● **Entries shown**
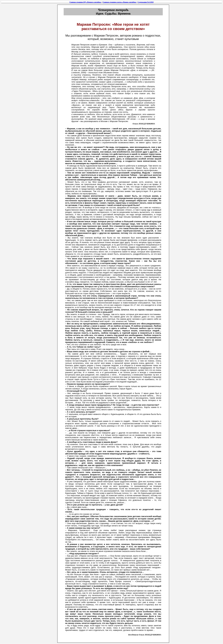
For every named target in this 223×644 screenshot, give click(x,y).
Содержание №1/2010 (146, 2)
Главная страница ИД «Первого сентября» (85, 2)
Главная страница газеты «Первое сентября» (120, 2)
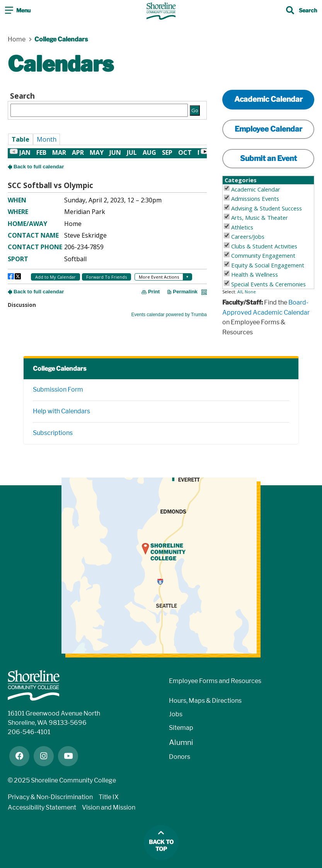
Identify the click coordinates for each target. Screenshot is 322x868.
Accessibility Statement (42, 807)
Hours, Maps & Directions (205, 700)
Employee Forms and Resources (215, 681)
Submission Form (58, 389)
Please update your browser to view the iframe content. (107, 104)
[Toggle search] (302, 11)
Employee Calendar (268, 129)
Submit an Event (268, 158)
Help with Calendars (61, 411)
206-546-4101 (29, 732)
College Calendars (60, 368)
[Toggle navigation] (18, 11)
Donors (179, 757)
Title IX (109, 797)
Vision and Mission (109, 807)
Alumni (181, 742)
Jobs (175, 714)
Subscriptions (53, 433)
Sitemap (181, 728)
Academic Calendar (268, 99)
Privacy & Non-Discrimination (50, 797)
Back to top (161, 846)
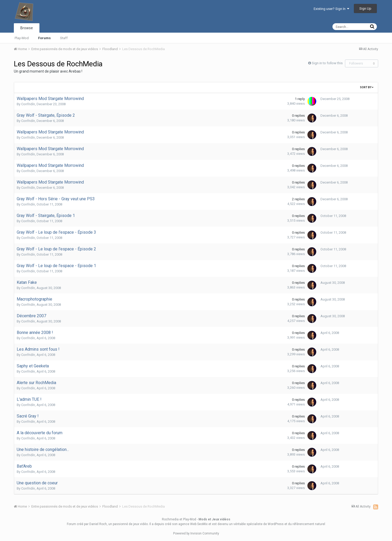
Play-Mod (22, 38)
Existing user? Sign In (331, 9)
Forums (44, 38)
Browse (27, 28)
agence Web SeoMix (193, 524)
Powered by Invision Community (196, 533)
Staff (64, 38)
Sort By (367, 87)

==

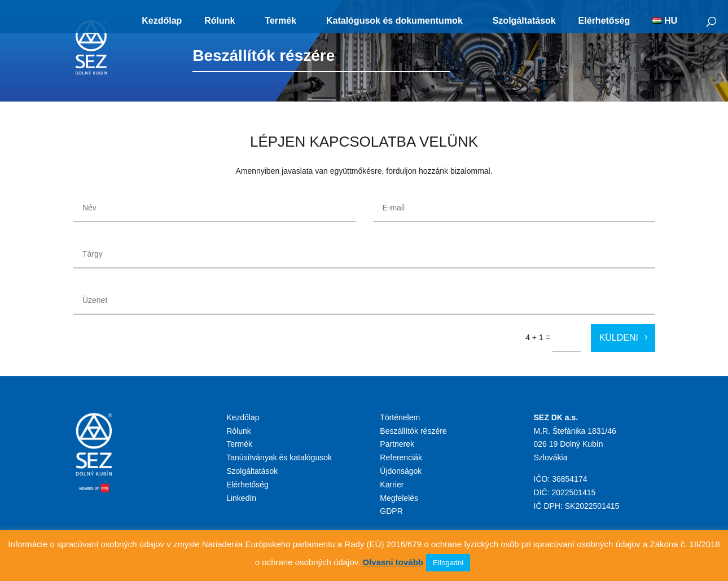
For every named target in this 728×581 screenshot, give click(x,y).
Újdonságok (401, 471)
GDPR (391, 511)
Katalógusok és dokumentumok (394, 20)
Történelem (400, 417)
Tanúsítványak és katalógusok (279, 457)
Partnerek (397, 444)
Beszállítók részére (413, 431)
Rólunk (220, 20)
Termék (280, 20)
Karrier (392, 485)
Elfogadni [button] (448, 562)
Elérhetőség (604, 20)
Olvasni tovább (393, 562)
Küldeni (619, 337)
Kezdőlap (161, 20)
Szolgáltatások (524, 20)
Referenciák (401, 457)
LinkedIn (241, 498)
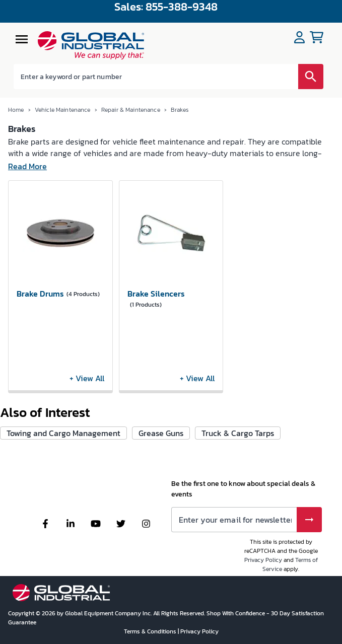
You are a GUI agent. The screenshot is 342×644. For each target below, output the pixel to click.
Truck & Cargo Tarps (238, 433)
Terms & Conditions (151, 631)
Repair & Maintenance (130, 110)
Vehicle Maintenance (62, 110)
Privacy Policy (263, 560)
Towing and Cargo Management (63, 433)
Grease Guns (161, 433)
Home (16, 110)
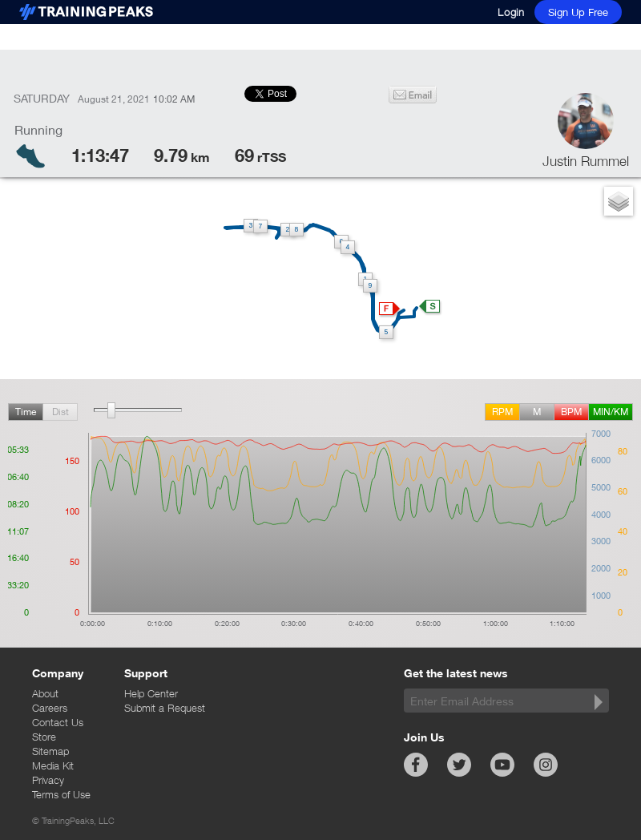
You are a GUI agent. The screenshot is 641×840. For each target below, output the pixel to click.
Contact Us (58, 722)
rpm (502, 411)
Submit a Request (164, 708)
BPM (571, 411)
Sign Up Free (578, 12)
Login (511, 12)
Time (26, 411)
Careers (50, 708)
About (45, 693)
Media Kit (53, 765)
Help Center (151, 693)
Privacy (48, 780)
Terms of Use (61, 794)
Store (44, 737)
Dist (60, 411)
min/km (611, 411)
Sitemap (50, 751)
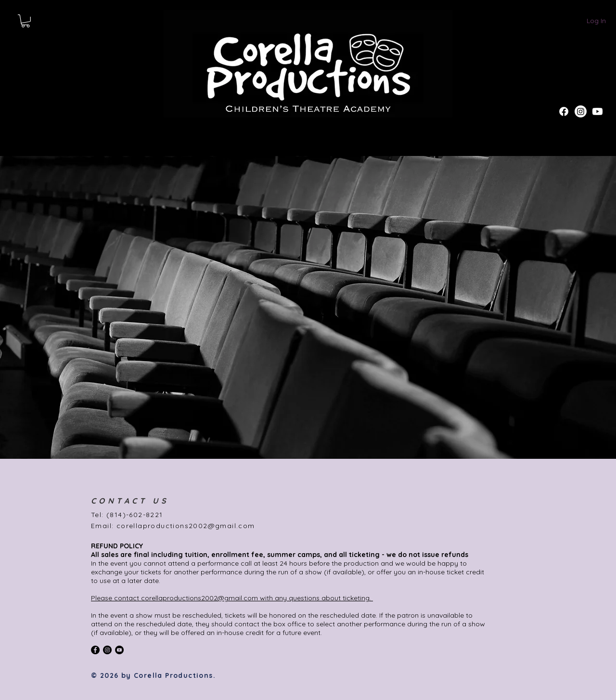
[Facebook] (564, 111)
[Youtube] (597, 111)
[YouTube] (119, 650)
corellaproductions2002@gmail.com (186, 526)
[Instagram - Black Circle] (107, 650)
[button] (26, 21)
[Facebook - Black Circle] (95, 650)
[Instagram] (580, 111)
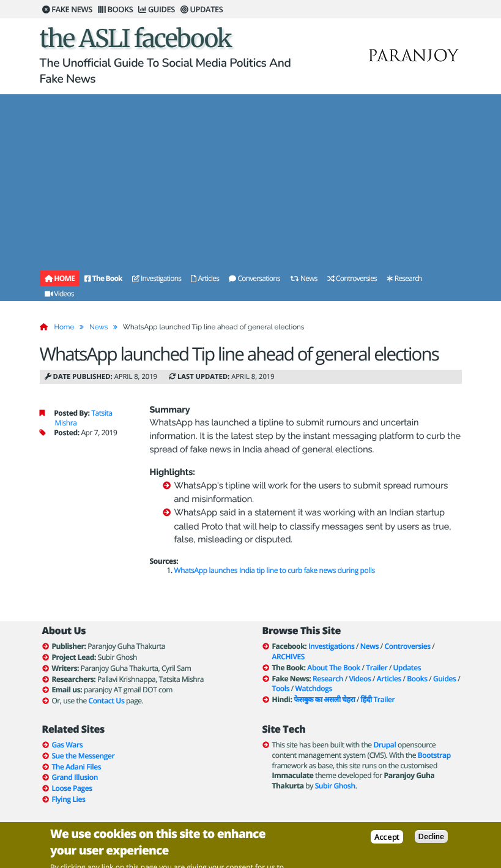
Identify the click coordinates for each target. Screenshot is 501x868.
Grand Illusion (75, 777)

● **Description of the task**
Give the lines of the material from the line with "Academic Calendar (268, 99)" to the line with "Staff (64, 38)" as a JSON list of strings, one string per line, with blank lines left out. Leave the pictures out.

● **Output for this exercise**
[
  "Academic Calendar (268, 99)",
  "Privacy & Non-Discrimination (50, 797)",
  "Back to top (161, 846)",
  "Play-Mod (22, 38)",
  "Existing user? Sign In (331, 9)",
  "Forums (44, 38)",
  "Browse (27, 28)",
  "agence Web SeoMix (193, 524)",
  "Powered by Invision Community (196, 533)",
  "Staff (64, 38)"
]